In this case, there was a reduction in spontaneous speech, and the speech was non-fluent. However, in the writing task, the patient promptly spelled many incorrect characters without hesitation. The discrepancy in fluency between the speech and writing tasks is intriguing. Yokoyama et al. [15] discussed jargon agraphia in crossed aphasia, suggesting that the motor memory for writing is embedded in the left hemisphere for individuals with the habit of writing with the right hand. They proposed that this motor memory, when released from the inhibition by the language function of the right hemisphere, autonomously drives the writing motion of the right hand (free-running hypothesis). Subsequent support for the free-running hypothesis has been observed in Japan [16-20]. In this case, the patient was originally right-handed and wrote with the right hand, suggesting the presence of a motor memory for writing in the left hemisphere. The ability to write characters without errors in stroke order suggests that motor memory for writing was not impaired. Additionally, the patient exhibited aphasia due to right thalamic infarction, indicating the presence of language function in the right hemisphere. Furthermore, in accordance with the aforementioned hypothesis, Sato et al. [18] suggested that intentional continuous movement control impairment contributes to the development of jargon agraphia.

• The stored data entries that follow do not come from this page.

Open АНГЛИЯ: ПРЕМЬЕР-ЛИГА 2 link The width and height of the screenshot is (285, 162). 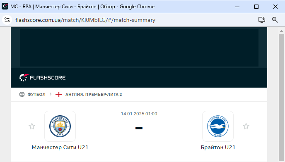94,95
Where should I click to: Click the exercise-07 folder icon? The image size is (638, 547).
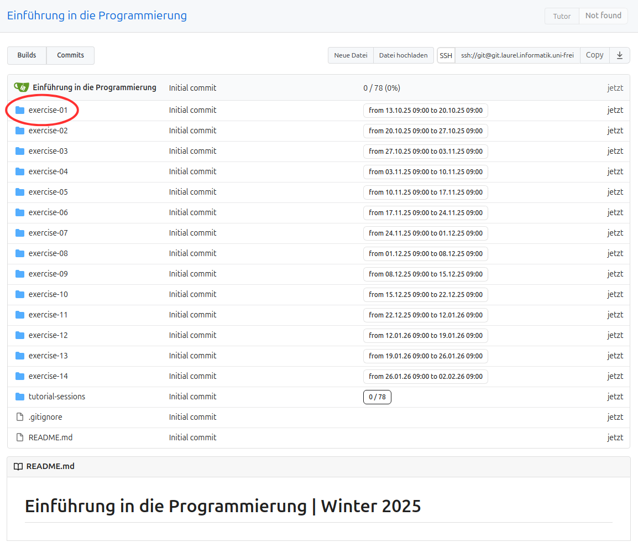click(x=20, y=233)
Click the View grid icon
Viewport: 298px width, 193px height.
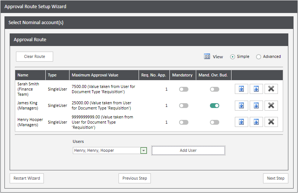pos(207,57)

From the findings of the FAB in this case, it appears that there was an impairment in the intentional continuous movement control of the upper limbs. Based on these factors, it is believed that, in this case, the motor memory for writing in the left hemisphere was released from inhibition by the language functions of the right hemisphere and was further compounded by intentional, continuous motor control impairment, resulting in the emergence of jargon agraphia.
Conclusions
This was a rare case of a right-handed individual developing aphasia due to a right thalamic infarction. The characteristics of the aphasia resembled those of thalamic aphasia, which is typically observed in left thalamic lesions. Furthermore, jargon agraphia emerged during the writing tasks. This patient exhibited features of crossed aphasia and was thought to involve jargon agraphia related to the disinhibition of motor memory for writing. Conducting large-scale studies on such rare cases is unrealistic because of the difficulty in recruiting subjects. The accumulation of such case reports is expected to contribute to a better understanding of the mechanisms underlying the condition and its treatment.